- [Texte à lire]
--- --- ---
Dans les arcanes et les rouages de la solution finale

 

 Déjà connu pour ses travaux sur le sujet, le professeur Husson développe dans cet ouvrage, à mi-chemin entre la biographie et l’essai, les avancées historiographiques auxquelles il a contribué dans le domaine de la généalogie du judéocide commis par le Troisième Reich. Se fondant sur les travaux de Ian Kershaw, rédacteur de la préface de ce livre, Edouard Husson met en lumière non seulement les atermoiements administratifs de ce chapitre encore obscur, mais aussi la logique mortifère des apprentis géo-politologues qui précipitèrent l’Europe et leur pays dans l’abîme du crime.

Une question de vocabulaire


L’auteur effectue une mise au point essentielle : pendant plusieurs décennies, les historiens se sont divisés en fonctionnalistes et en intentionnalistes : les premiers prétendaient que la « machine » du régime nazi, mue par on-ne-sait-quelle entropie avait favorisé les décisions les plus marquantes de cette période, alors que les seconds prêtaient à la personne seule d’Adolf Hitler la paternité de ces mêmes décisions. Husson utilise à maintes reprises au cours de son étude l’expression « travailler dans la direction du Führer », qu’il emprunte à l’historien Ian Kershaw. Cette modification de la perspective tant explicative que génésique de la politique du Troisième Reich consiste à privilégier le zèle des différents acteurs de la politique nazie, fussent-ils simples fonctionnaires ou « célébrités » si l’on peut se permettre ce terme, zèle mis au service des vaticinations, « prophéties » et autres logorrhées de fin de soirée du Führer. Ainsi, Hitler s’avançait-il à quelque remarque floue concernant le sort de telle ou telle catégorie de population, que ces « zélotes » rédigeaient immédiatement des rapports, des projets de loi, et organisaient des commissions et des conférences pour mettre en pratique la volonté de leur chef.
--- --- ---
- [Consignes]
**1.** Transcrivez mot pour mot le passage du texte sur l'ouvrage d'Edouard Husson allant de « Dans les arcanes » jusqu'à « l’abîme du crime. ».
**2.** D'après le texte sur l'ouvrage d'Edouard Husson, qu'est-ce que les « zélotes » rédigeaient ou organisaient pour mettre en pratique la volonté de leur chef ? Nommez chaque élément.
Le matériel n'est pas nécessaire pour cet exercice.

- [Document source]
--- --- ---
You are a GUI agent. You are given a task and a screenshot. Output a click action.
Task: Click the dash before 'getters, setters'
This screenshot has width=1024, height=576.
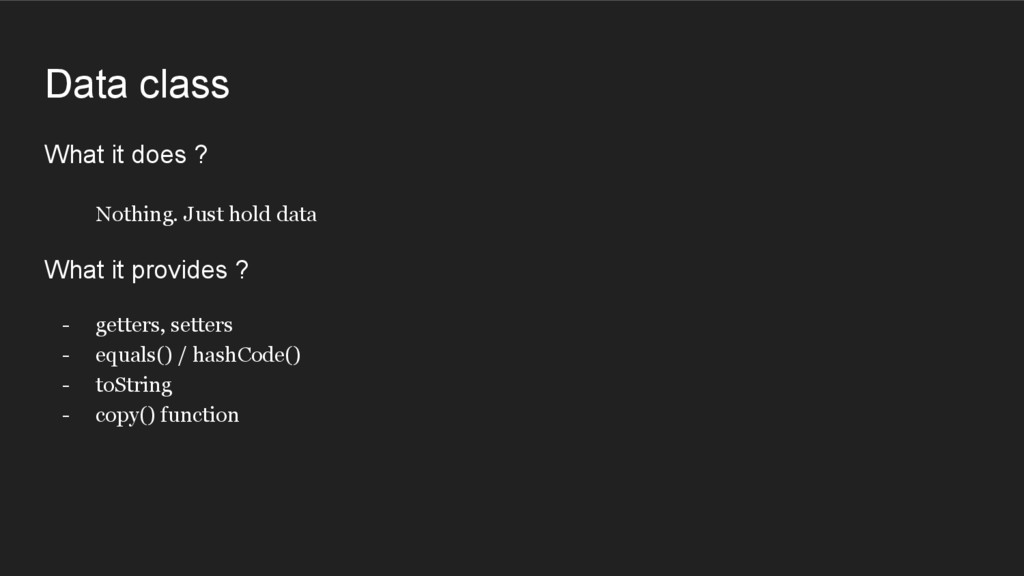(66, 325)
--- --- ---
- [Corrigé détaillé]
**1.**
Dans les arcanes et les rouages de la solution finale

 

 Déjà connu pour ses travaux sur le sujet, le professeur Husson développe dans cet ouvrage, à mi-chemin entre la biographie et l’essai, les avancées historiographiques auxquelles il a contribué dans le domaine de la généalogie du judéocide commis par le Troisième Reich. Se fondant sur les travaux de Ian Kershaw, rédacteur de la préface de ce livre, Edouard Husson met en lumière non seulement les atermoiements administratifs de ce chapitre encore obscur, mais aussi la logique mortifère des apprentis géo-politologues qui précipitèrent l’Europe et leur pays dans l’abîme du crime.

**2.** des rapports, des projets de loi, des commissions et des conférences